This section is from the book "Cancer And Other Tumours Of The Stomach", by Samuel Fenwick. Also available from Amazon: Cancer and other tumours of the stomach.
In this position the growth may either form a ring round the bowel, just below the pylorus, or produce a deep ulcer with overhanging edges, the base of which is adherent to the liver or pancreas. In both cases the lumen of the intestine is considerably diminished, though never entirely obstructed. The complaint is chiefly encountered in men of middle age, and sometimes follows simple ulceration.
The initial symptoms are somewhat indefinite, and principally consist of discomfort and flatulence after meals, acidity, loss of appetite, and general debility. There is also slight but progressive loss of flesh, with marked pallor of the. mucous membranes. After a month or two pyrosis makes its appearance, and is followed within a short time by vomiting. At first the emesis may occur only about once a week, and is followed by an amelioration of the other symptoms ; but it gradually becomes more and more frequent, until finally it takes place once or twice every twenty-four hours. The vomit consists of an acid sour-smelling liquid, mixed with masses of undigested food. Free hydrochloric acid is usually absent, but lactic acid may be present in excess. It is generally stated that the ejecta are free from bile, but as a matter of fact a severe attack of retching is not infrequently accompanied by the rejection of a green bilious fluid which has regurgitated through the incomplete stricture. At this period severe pain may be experienced in the epigastrium or right hypochondrium shortly after meals, and is almost always an indication that the growth has undergone superficial ulceration. Haematemesis is less frequent than in cancer of the stomach, but traces of altered blood may sometimes be observed in the stools, and occasionally there is severe melaena. In the early stages of the complaint the bowels are confined, but subsequently diarrhoea may supervene and prove difficult to control. Bile is usually present in the stools, and, according to Charon and Ledegank, colloid material may often be recognised in the evacuations when the disease has undergone that form of degeneration.

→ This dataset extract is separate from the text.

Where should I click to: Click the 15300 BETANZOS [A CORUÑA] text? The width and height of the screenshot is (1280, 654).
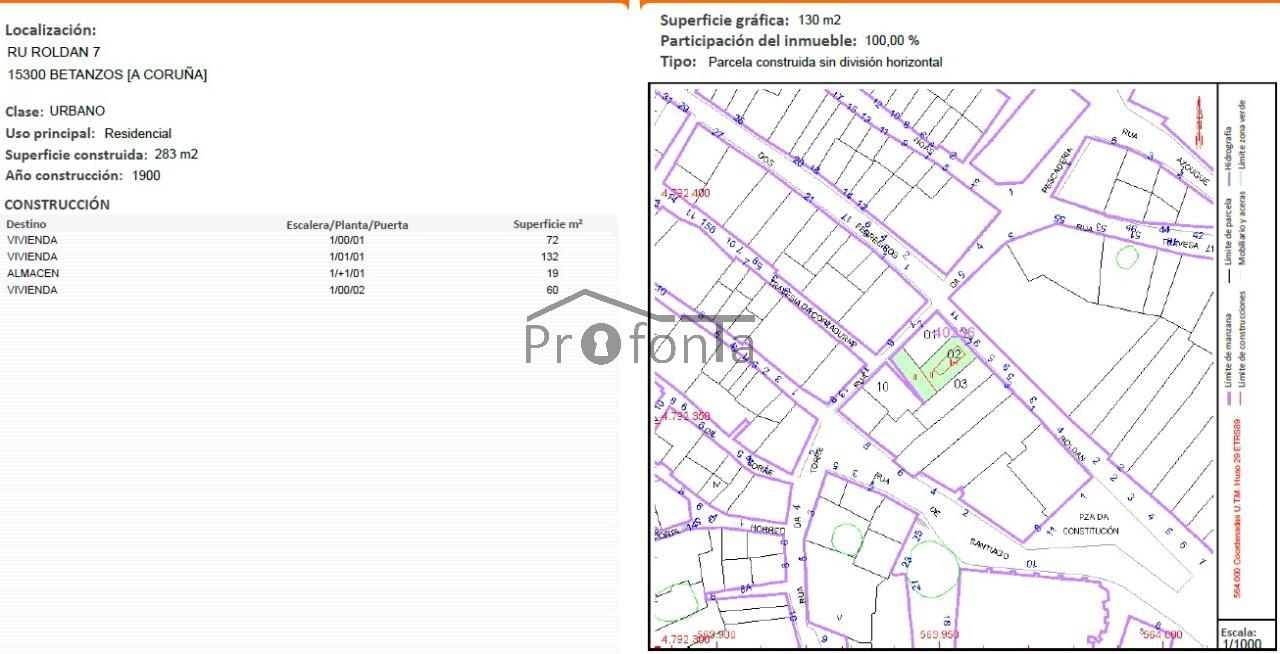coord(107,75)
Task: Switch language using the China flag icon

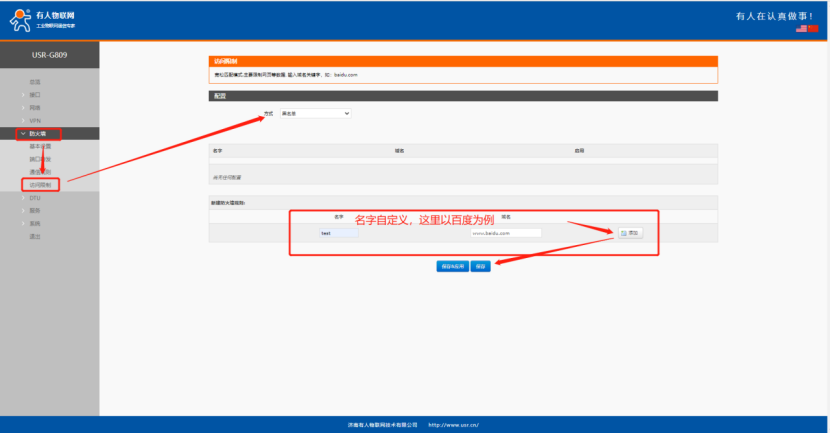Action: 812,29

On examination the stomach is found to be greatly dilated, and its contractions are often visible through the abdominal wall. In about 60 per cent, of the cases in which the disease is situated close to the pylorus a tumour may be detected upon palpation, and is sometimes large enough to be evident upon inspection. It is usually oval or globular in shape, smooth on the surface, dull on percussion, painful, and slightly movable; but if it is adherent to the liver or pancreas its outlines are less definite, and the presence of the colon in front of it may endow it with a resonant note.
The subsequent course of the disease is similar to that of pyloric cancer. Ascites may occur from carcinoma of the peritoneum or pressure upon the portal vein, while jaundice may result from secondary growths in the liver or from an extension to the biliary papilla. Perforation into the general cavity of the peritoneum is a rare event, but a slight leakage not infrequently gives rise to a localised abscess, which burrows upwards to the diaphragm or points near the umbilicus.